MPS assets rise as charges fall - report
Managed Portfolio Service assets are growing faster on average than the platform market and costs and charges for clients are falling, according to a new report by a wealth consultancy.
NextWealth’s latest MPS Proposition Comparison Report reveals that assets in discretionary MPS grew 12% in the year to 30 September compared to a 9% growth rate for adviser platforms over the same period.
At the same time the average price paid by end clients of MPS fell again to 0.60%, down from 0.67% in 2022 and 1% in 2021.
Managed (or Model) Portfolio Services are used mainly by investment advisers to keep investment costs down and to access 'off the peg' portfolios for clients.
Heather Hopkins, managing director of NextWealth, said: “This increase (in MPS assets) suggests that while the overall market pie expanded by 9%, discretionary MPS has managed to secure a larger slice, outperforming the broader adviser platform market.
“It highlights that discretionary MPS remains a strategic growth driver within the wealth management sector.”
She said there were potentially significant benefits for clients.
She said: “They now pay an average of 0.4% less on an asset-weighted basis for discretionary MPS than they did in 2021. DFMs (Discretionary Fund Managers) that charge less are growing assets more rapidly, a similar trend to last year.
“Firms charging a combined MPS fee and OCF of less than 0.8% grew by an average of 8% in the year to Q3 2023. This compares to negative growth for those charging 0.8% to 1% and 1% growth for those with charges over 1%.”
The report found that the average OCF has fallen by 35 bps in the past three years to 40 bps (on an asset-weighted basis).
Ms Hopkins added: “Some firms are using a fettered fund range or an allocation to in-house products to bring down fund charges.

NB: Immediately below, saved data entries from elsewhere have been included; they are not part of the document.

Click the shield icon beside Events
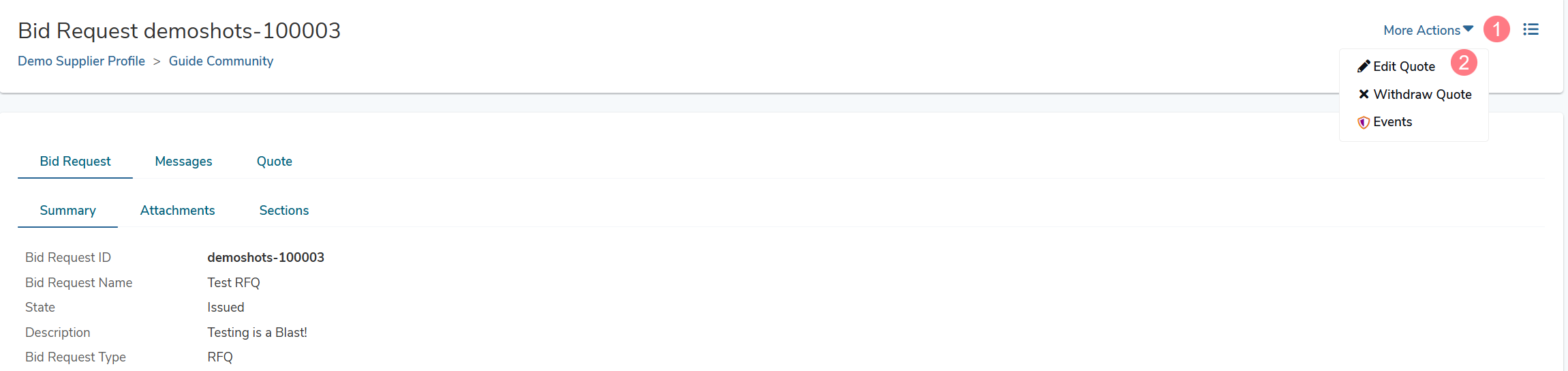tap(1364, 122)
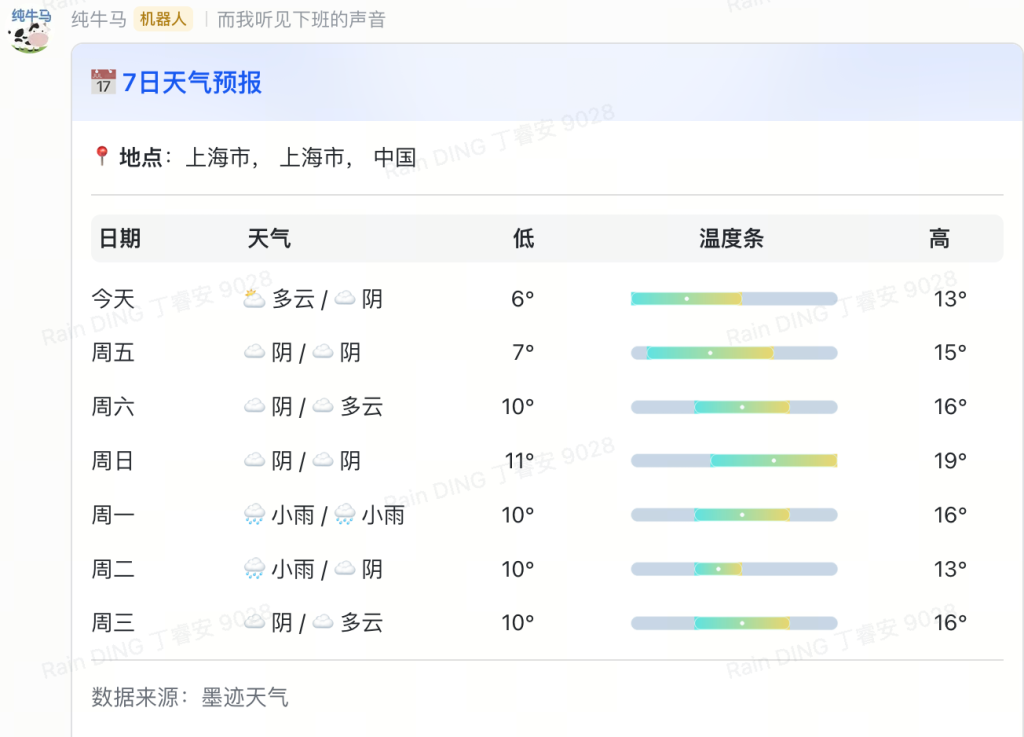
Task: Click the first cloud icon in 周五 row
Action: [x=255, y=353]
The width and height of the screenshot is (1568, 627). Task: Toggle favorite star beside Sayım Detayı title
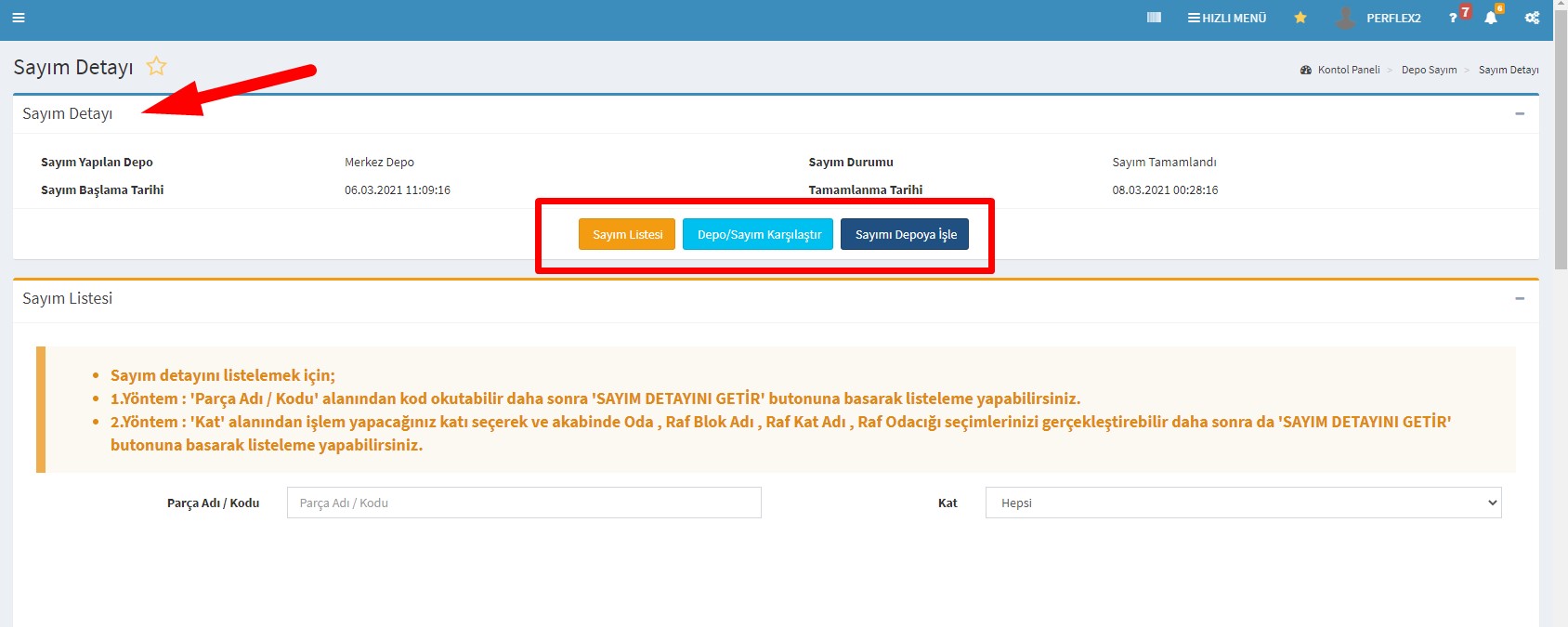(x=156, y=66)
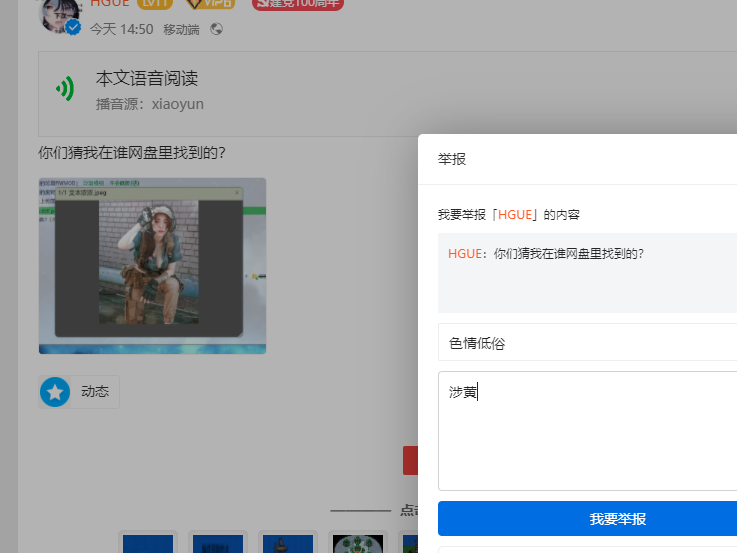Open the poster's avatar image

tap(56, 12)
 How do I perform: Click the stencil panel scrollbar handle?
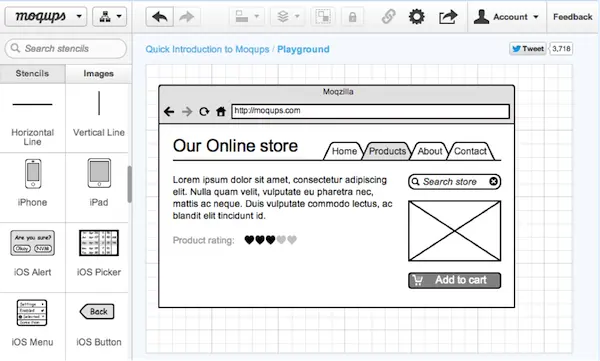tap(129, 184)
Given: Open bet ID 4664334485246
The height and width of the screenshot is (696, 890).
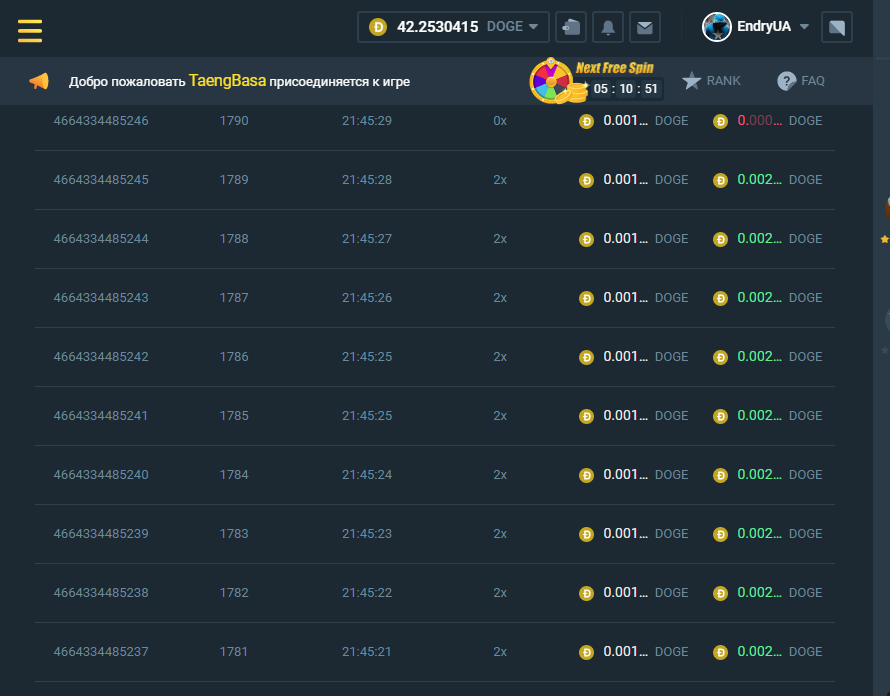Looking at the screenshot, I should [101, 121].
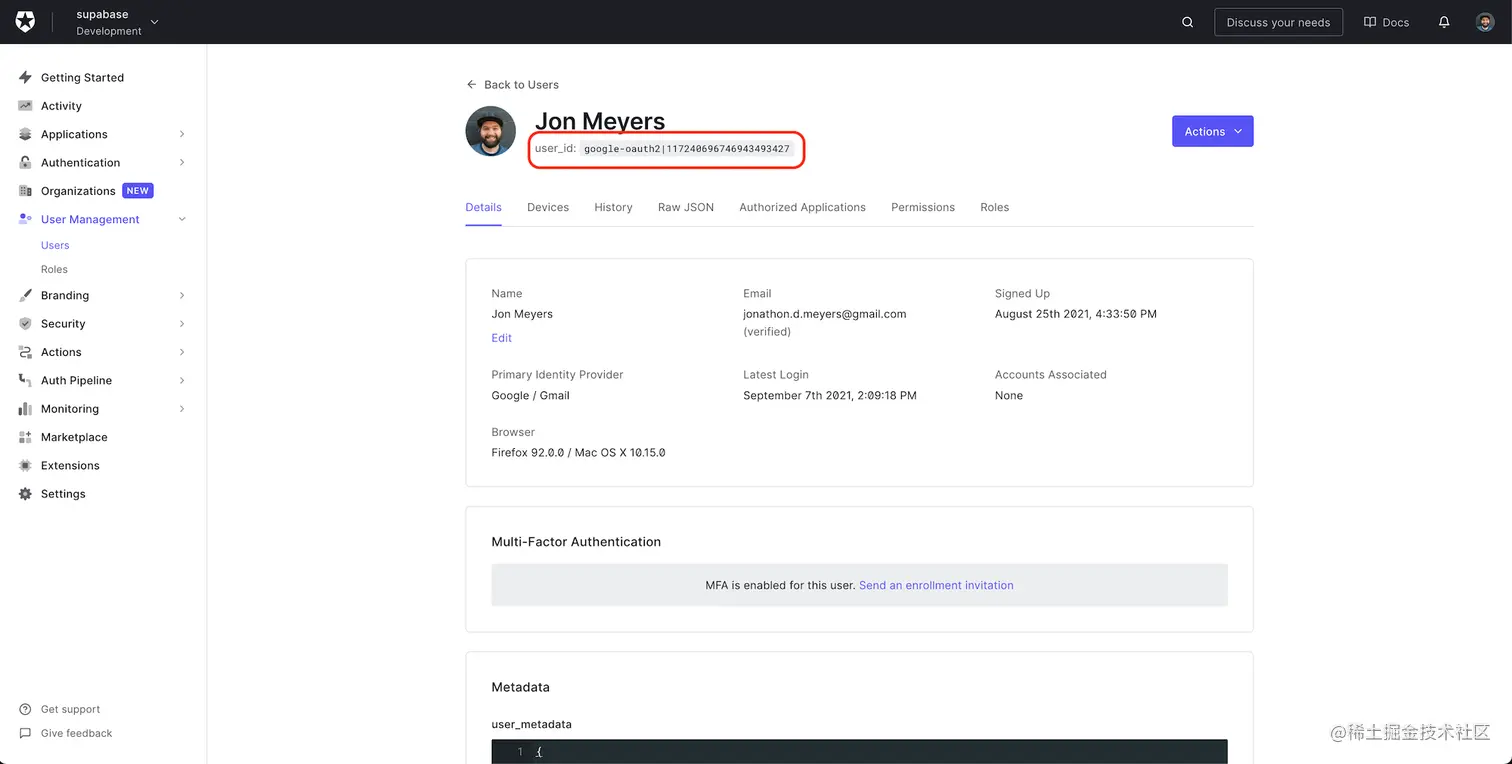Open the Actions dropdown button
Image resolution: width=1512 pixels, height=764 pixels.
(1212, 131)
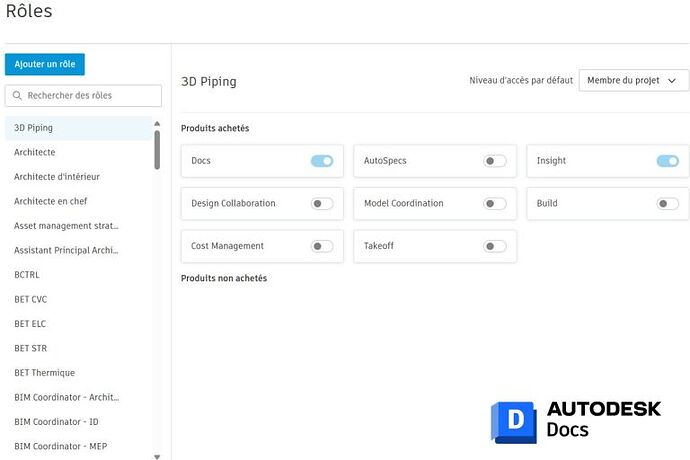Disable the Docs product toggle
The image size is (690, 460).
pyautogui.click(x=322, y=161)
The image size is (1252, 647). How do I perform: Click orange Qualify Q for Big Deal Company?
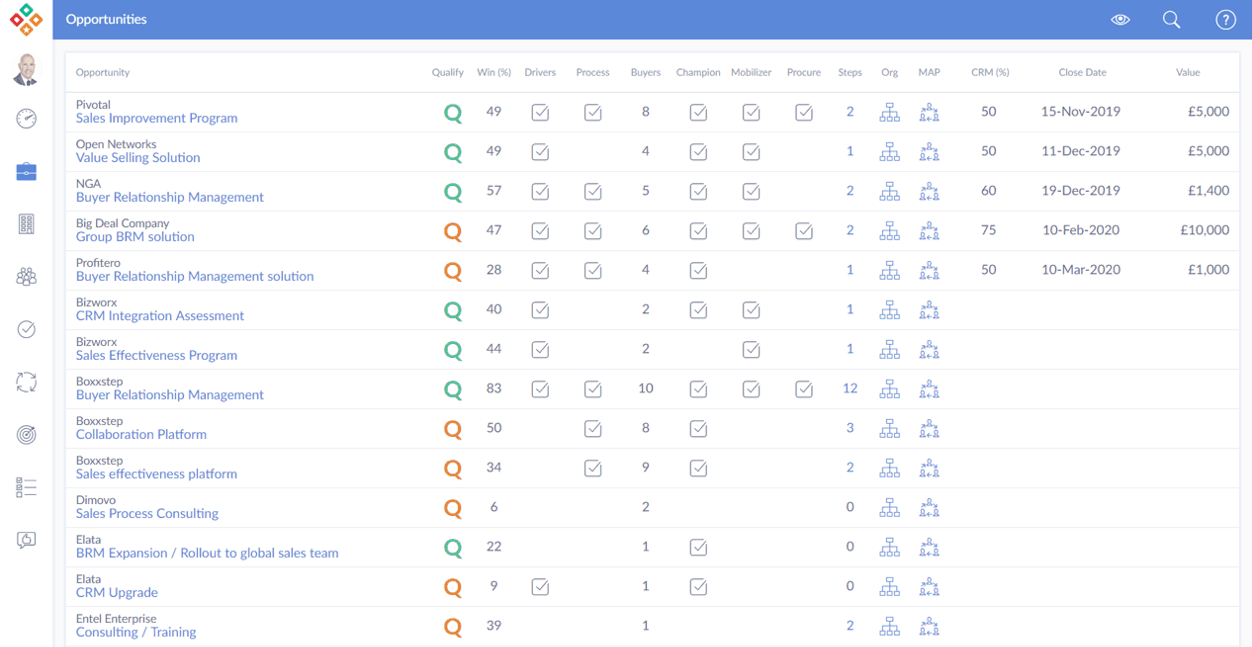[453, 231]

Surprisingly, we did not see a shift away from active funds this year. There has been a 1.9% increase in allocation to active.”
While the market size has grown, the number of DFMs that advisers work with continues to fall, says NextWealth, and this trend has accelerated with the Consumer Duty. Advisers work with an average of 1.7 DFMs, down from 2.2 last year.
Among other trends NextWealth found that financial advice firms were focusing more on planning than managing investments in-house and younger planners, in particularly, were more willing to outsource investments. The Consumer Duty is also nudging the market towards outsourcing and DFMs are being squeezed on price.